Which is when I came home and did another Google search and found this, from the American Academy of Pediatrics:
Because of an increasing number of reports of adverse reactions associated with pharmaceutical excipients, in 1985 the Committee on Drugs issued a position statement recommending that the Food and Drug Administration mandate labeling of over-the-counter and prescription formulations to include a qualitative list of inactive ingredients. However, labeling of inactive ingredients remains voluntary. Adverse reactions continue to be reported....

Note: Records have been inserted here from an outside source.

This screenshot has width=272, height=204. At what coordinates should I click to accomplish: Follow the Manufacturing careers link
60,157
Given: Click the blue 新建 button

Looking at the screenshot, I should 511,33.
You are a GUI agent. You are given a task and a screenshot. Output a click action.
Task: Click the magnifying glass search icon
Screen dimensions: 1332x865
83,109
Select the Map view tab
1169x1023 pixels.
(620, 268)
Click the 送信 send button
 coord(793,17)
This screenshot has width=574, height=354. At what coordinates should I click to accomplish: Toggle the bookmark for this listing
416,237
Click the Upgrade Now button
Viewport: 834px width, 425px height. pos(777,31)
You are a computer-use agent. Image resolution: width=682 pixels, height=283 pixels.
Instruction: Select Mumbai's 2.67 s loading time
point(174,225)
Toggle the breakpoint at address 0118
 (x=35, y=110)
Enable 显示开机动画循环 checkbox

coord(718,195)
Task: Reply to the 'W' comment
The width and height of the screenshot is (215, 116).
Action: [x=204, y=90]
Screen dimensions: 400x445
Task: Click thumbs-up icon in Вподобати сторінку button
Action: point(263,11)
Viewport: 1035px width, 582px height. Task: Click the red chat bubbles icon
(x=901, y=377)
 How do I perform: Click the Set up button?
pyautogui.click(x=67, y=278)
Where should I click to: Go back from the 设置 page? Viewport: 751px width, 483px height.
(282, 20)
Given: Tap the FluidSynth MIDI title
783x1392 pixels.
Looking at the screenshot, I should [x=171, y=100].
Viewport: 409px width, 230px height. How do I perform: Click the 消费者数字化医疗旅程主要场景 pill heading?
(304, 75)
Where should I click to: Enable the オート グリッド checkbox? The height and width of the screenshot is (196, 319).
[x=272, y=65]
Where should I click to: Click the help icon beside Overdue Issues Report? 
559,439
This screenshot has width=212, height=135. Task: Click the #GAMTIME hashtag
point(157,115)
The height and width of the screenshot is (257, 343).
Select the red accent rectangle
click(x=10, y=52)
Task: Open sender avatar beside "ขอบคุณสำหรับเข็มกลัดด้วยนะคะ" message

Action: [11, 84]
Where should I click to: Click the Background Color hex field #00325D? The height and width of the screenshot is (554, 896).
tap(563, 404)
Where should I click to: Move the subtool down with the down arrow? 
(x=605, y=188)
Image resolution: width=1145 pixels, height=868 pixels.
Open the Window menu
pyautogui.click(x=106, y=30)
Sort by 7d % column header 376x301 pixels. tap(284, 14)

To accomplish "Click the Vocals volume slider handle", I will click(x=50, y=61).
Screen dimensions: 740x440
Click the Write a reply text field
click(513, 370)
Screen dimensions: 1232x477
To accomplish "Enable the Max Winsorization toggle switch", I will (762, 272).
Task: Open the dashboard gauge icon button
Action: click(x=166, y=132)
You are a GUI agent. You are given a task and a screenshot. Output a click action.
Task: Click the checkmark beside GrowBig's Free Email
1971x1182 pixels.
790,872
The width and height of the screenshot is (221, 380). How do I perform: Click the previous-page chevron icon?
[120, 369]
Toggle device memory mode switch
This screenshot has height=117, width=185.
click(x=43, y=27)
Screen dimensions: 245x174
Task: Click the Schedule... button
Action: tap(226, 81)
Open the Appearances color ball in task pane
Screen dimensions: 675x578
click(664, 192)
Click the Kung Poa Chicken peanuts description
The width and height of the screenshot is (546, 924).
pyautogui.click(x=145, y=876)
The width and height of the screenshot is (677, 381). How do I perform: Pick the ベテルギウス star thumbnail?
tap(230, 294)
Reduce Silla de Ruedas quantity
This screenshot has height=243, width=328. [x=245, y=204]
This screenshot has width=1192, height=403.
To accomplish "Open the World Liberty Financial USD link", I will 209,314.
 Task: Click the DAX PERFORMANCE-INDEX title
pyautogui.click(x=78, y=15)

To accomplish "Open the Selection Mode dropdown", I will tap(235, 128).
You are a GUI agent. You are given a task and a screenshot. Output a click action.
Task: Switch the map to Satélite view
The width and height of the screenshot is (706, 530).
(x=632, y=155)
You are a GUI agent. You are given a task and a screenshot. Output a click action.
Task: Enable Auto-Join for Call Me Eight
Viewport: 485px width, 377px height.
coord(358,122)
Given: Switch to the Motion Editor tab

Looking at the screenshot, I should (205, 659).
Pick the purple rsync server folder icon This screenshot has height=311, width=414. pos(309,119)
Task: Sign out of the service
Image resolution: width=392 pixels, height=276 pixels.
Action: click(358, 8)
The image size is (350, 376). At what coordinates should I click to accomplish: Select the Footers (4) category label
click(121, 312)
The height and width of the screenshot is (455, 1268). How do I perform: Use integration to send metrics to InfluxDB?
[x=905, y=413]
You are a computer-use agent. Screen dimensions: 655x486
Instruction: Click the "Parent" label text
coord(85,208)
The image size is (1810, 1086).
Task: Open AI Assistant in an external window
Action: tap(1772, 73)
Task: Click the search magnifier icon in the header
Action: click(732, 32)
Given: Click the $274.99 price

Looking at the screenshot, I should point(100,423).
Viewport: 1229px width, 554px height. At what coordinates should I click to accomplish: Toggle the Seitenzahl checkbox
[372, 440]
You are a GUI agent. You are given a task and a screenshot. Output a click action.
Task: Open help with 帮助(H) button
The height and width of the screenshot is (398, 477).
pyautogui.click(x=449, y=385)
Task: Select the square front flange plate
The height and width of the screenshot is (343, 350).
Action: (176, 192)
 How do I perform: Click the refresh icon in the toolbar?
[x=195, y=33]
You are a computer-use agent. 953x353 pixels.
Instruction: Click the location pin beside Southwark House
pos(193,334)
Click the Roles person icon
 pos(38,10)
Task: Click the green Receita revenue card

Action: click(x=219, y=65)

If you're reading this blog, do me a favor. Go write to the FDA, the Surgeon General, or the President. Tell them that labeling of inactive ingredients needs to be mandatory on prescription drugs. In fact, tell them that prescription drugs don't need any food coloring. If you do, would you please let me know?

Thank you.

Oh, and by the way? Red #40 and various other dyes known to cause reactions in a small part of the population -- but which the FDA insists are safe -- will be phased out in Europe by the end of the year. Big Pharma will be insisting it's too expensive to reformulate their medications without the dyes ... but if they're not already for sale in Europe, they will be by the end of the year.